New York’s Kasmin gallery now represents Diana Al-Hadid, an artist whose sculpture-based practice looks to the histories of ancient civilizations as a way to process today’s most pressing issues. The gallery will present two new works by the artist in its booth at Art Basel Miami Beach week. She will continue to work with San Francisco–based gallery Berggruen and L.A.-based gallery Morán Morán.
Born in Aleppo, Syria, raised in Ohio, and now based between Upstate New York and Brooklyn, Al-Hadid has created an expansive body of work that is informed by art history, architecture, ancient cosmologies, female archetypes, cartographies, and more. It examines issues related to immigration, women’s empowerment and self-representation, and shows how history is not always as fixed as some may think it is. Al-Hadid’s work ranges from large-scale sculptural installation works to wall-hung objects that resemble cut-out paintings.

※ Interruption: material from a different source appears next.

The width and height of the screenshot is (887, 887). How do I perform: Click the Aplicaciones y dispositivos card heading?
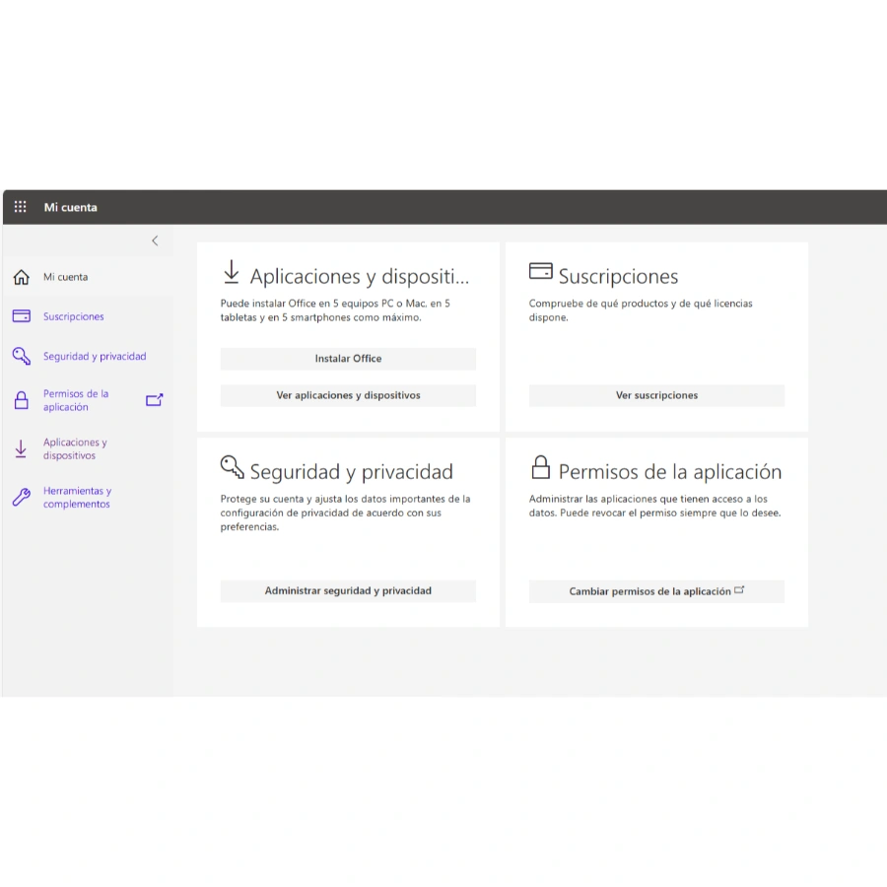(x=359, y=277)
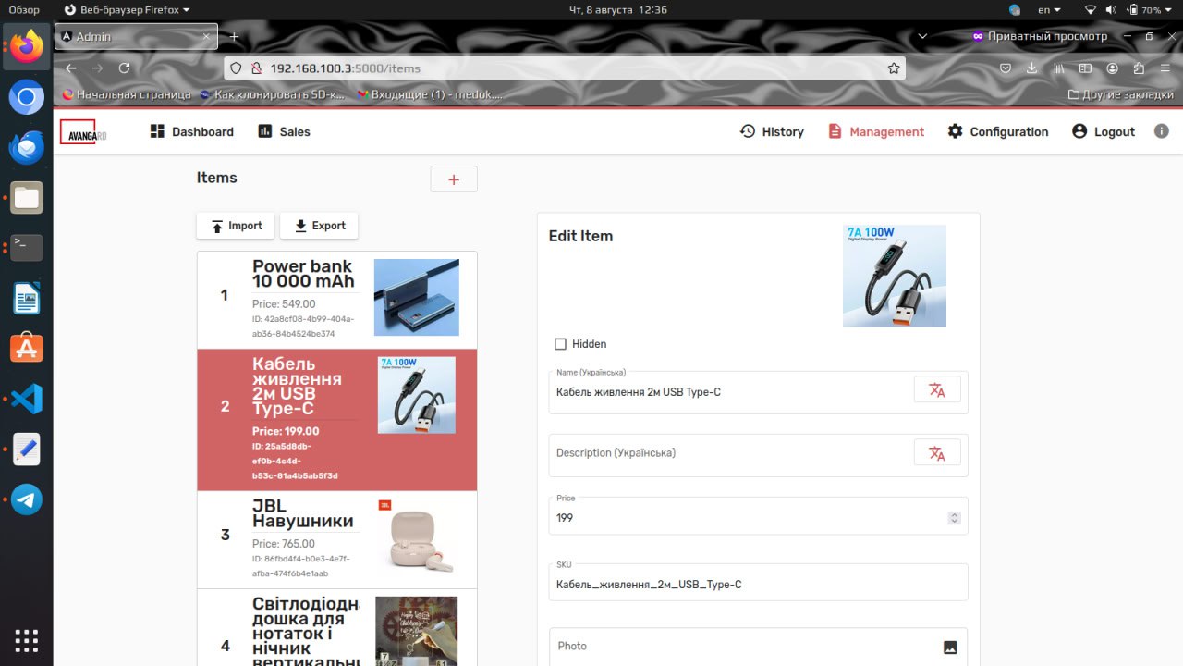
Task: Go to the Configuration section
Action: click(998, 131)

She is currently the subject of a survey at the Henry Art Gallery in Seattle, and has also had solo shows at the San José Museum of Art in California (2017), the Bronx Museum of the Arts in New York (2018), and the Frist Art Museum in Nashville (2019). In 2018, she presented six commissioned art works in New York’s Madison Square as part of a public art exhibition titled “Delirious Matter.”
Al-Hadid has received several prestigious grants and fellowships, including a United States Artists Fellowship, a Joan Mitchell Foundation Fellowship, and the Arts and Letters Award in Art from the American Academy. Earlier this year, she was selected to be a fellow for the Smithsonian’s Artist Research Fellowship Program. Her work is in the collections of the Whitney Museum in New York, the Virginia Museum of Fine Arts in Richmond, and the Museum of Fine Arts, Houston, among other institutions.
In an email, Eric Gleason, a senior director at Kasmin, said, “Diana Al-Hadid is one of the most distinct voices in 21st-century sculpture and someone we at Kasmin have followed closely and known personally for many years. It has been a longtime dream to represent Diana and her extraordinary work.”